- [Problem to work on]
Your answer should consist of the lines below that hold the word "screenshot".

- [Raw data]
*** Begin section ***
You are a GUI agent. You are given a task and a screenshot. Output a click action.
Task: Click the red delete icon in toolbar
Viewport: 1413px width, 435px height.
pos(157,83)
*** End section ***
*** Begin section ***
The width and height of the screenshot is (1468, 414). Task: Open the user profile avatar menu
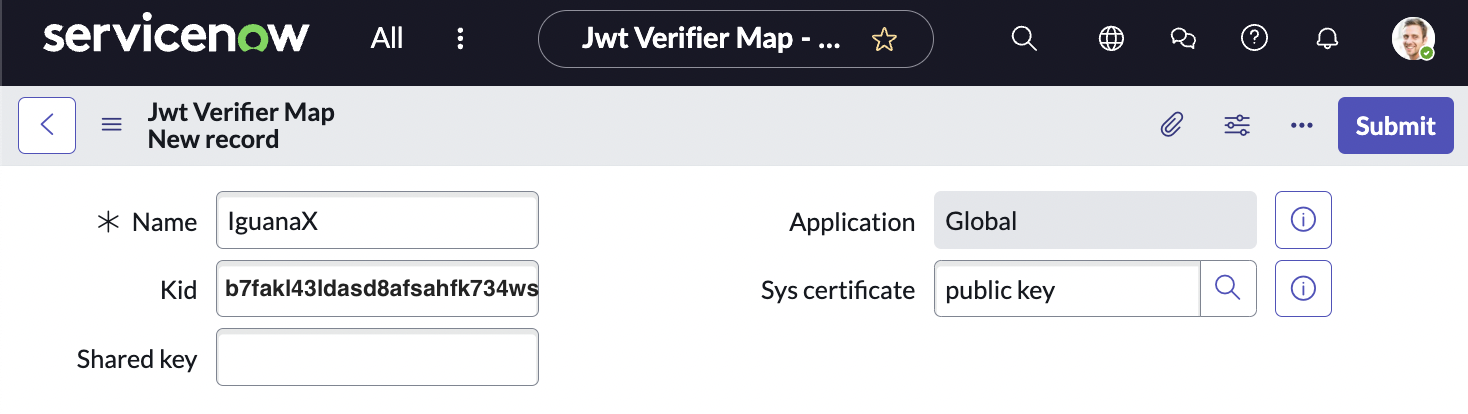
*** End section ***
- [Answer to this problem]
You are a GUI agent. You are given a task and a screenshot. Output a click action.
The width and height of the screenshot is (1468, 414). Task: Open the user profile avatar menu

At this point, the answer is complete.